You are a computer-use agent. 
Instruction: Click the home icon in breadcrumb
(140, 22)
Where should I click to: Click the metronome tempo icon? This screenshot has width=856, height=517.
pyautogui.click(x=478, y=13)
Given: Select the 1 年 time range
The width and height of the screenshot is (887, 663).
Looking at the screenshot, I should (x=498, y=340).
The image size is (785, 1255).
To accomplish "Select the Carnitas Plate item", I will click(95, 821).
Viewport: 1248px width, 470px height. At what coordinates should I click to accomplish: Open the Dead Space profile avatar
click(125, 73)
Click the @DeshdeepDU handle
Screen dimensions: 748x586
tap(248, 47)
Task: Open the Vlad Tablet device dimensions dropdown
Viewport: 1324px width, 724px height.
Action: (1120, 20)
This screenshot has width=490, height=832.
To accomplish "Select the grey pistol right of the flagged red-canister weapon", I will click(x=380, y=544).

- What to work on
Reproduce the material precisely, including every line.

- Task response
You are a computer-use agent. 
Instruction: Click the home icon in breadcrumb
(140, 22)
Where should I click to: Click the metronome tempo icon? This screenshot has width=856, height=517.
pyautogui.click(x=478, y=13)
Given: Select the 1 年 time range
The width and height of the screenshot is (887, 663).
Looking at the screenshot, I should (x=498, y=340).
The image size is (785, 1255).
To accomplish "Select the Carnitas Plate item", I will click(95, 821).
Viewport: 1248px width, 470px height. At what coordinates should I click to accomplish: Open the Dead Space profile avatar
click(125, 73)
Click the @DeshdeepDU handle
Screen dimensions: 748x586
tap(248, 47)
Task: Open the Vlad Tablet device dimensions dropdown
Viewport: 1324px width, 724px height.
Action: (1120, 20)
This screenshot has width=490, height=832.
To accomplish "Select the grey pistol right of the flagged red-canister weapon", I will click(x=380, y=544).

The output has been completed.